Vielleicht war es kein besonders gutes Omen, dass sich dieses zweite Halbfinale gleich zweimal mit der Arbeitswelt beschäftigte. Der ESC ist in seinem tiefsten Wesen ja vor allem eine Fluchtmaschine: Für ein paar Stunden möchte man nicht an Passivaggressionen in Teams-Chats oder die kleine tägliche Niederlage namens »kurzer Austausch« denken.
Doch dann stand da erst Simón aus Armenien in einem Büroaufzug, mit Post-its beklebt wie ein Mensch, den seine To-do-Liste endgültig in Besitz genommen hat, und sang Zeilen, die vermutlich in ganz Europa kurz die Schultern absinken ließen: »This meeting could have been an E-Mail« und »Free coffee won’t keep me here«.

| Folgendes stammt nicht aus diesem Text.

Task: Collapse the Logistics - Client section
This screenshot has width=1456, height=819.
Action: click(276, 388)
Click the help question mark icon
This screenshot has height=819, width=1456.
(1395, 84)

Später verwandelte dann noch Look Mum no Computer, der wie immer bereits fürs Finale qualifizierte Beitrag aus Großbritannien, dieselbe thematische Malaise in eine Bastelbüro-Panikattacke mit deutschem Zählkern. Soziologische Studien können später einmal untersuchen, ob diese zwei arbeitsweltlichen Beiträge womöglich mit der vielerorts vollzogenen Rückkehr zur Präsenzpflicht korrelieren. Die aus ihnen abgeleitete vorläufige Diagnose für den diesjährigen ESC lautet derweil: Womöglich ist der Eskapismuswille nicht so groß, dass er den Alltag mit seinem trüben Arbeitsgrind draußen halten kann.